Шесть лет спустя очень похожий конфликт приведет к мировой войне, но в 1908 году еще не оправившаяся после дальневосточных потерь Россия была вынуждена уступить. Это, однако, не означало, что она бросает Сербию на произвол судьбы, то есть выводит ее из своей сферы влияния. Совсем наоборот.
С этого момента активность русского правительства на Балканах и особенно в Сербии усиливается. Российская армия приступает к форсированной модернизации. Всем понятно, что две империи столкнутся вновь, и не где-нибудь, а именно в этом проблемном регионе.
Но ситуация на Балканах была воспаленной и без австрийско-российского противостояния.
Турция продолжала слабеть. Осенью 1911 года итальянские войска высадились в Ливии, которая принадлежала Османской империи. Началась война, в которой расшатанная внутренними раздорами Турция терпела неудачу за неудачей.
В следующем году вспыхнули восстания в Македонии и Албании. Турецкие власти, как обычно, ответили репрессиями. Это дало повод четырем соседним странам – Черногории, Болгарии, Сербии и Греции – заступиться за угнетенные народы.
Турок громили на всех фронтах, и успешнее всего болгары. Бои продолжались всего месяц, потом Стамбул запросил мира.
Но тут младотурки, уязвленные национальным позором, устроили очередной переворот. Захватив власть, они продолжили боевые действия.
Воевали еще полгода, после чего и новому турецкому правительству пришлось признать поражение. Однако, отдавая коалиции почти все свои европейские владения, турецкие дипломаты поступили очень хитро: победители сами должны были распределить, кому что достанется.
«Великая идея» Афин, «Великая Болгария» Софии и югославская мечта Белграда плохо сочетались между собой. Австрийские агенты подливали масла в огонь, ссоря союзников – Балканский союз в Вене считали потенциально пророссийским, а стало быть, опасным.

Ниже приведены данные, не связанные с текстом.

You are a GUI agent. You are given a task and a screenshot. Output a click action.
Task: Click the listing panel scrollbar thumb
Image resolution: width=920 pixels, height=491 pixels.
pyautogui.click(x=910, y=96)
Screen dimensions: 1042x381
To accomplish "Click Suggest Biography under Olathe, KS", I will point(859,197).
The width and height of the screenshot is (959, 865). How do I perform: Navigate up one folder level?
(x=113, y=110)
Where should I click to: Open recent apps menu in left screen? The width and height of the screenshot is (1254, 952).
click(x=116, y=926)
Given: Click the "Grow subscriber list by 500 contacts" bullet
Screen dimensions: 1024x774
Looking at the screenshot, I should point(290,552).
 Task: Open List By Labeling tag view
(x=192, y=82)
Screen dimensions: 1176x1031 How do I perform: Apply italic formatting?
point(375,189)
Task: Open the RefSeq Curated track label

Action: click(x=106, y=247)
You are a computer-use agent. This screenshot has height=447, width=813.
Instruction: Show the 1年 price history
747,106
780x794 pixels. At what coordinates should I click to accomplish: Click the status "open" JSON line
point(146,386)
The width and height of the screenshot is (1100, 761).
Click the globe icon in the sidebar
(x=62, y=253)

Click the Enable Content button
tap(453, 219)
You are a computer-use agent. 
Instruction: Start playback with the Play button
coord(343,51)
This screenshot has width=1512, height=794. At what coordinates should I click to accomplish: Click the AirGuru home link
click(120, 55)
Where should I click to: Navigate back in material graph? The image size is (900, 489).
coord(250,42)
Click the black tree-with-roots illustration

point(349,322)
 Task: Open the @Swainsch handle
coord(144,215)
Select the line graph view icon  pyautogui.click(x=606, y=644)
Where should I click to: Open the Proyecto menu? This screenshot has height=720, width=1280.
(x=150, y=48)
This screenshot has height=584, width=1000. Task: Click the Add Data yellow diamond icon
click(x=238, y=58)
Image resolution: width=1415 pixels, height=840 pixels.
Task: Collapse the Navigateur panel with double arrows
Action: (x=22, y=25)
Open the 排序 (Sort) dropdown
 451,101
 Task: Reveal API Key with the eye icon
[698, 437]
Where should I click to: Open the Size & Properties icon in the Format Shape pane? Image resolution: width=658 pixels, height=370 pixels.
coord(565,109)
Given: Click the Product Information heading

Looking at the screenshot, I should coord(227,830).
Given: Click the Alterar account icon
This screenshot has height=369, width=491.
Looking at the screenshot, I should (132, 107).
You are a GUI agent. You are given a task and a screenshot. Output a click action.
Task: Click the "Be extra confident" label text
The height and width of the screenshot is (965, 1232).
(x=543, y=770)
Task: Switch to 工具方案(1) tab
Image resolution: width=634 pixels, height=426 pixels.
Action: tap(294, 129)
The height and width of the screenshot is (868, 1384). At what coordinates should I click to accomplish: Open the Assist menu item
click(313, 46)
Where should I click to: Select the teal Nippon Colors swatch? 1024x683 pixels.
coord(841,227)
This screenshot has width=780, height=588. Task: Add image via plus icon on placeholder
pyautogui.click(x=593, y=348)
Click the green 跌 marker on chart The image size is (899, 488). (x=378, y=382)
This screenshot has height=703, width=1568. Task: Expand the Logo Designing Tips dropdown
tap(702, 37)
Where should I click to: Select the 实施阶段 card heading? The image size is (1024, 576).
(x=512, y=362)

Балканы накануне Первой мировой войны. М. Романова
Уверенная в своем военном превосходстве Болгария напала на Сербию и на Грецию, но тем на помощь пришли Турция и Румыния, имевшая к Болгарии территориальные претензии. Сразу на четырех фронтах болгарская армия сражаться не могла. Царь Фердинанд признал поражение.
По условиям Бухарестского мира Болгария должна была уступить Румынии южную часть Добруджи, отказаться от Македонии и вернуть Турции захваченную ранее Адрианопольскую область.
В ходе двух этих войн погибло около четверти миллиона человек, а балканский узел затянулся еще туже. Принцип «разделять и властвовать» сработал в пользу Габсбургской империи. «Балканский союз» рассыпался.
Сербия и Черногория остались в российской сфере влияния, Болгария и Турция окончательно связали свою политическую судьбу с «центральными державами», Румыния колебалась.
Империи готовились к следующему раунду борьбы.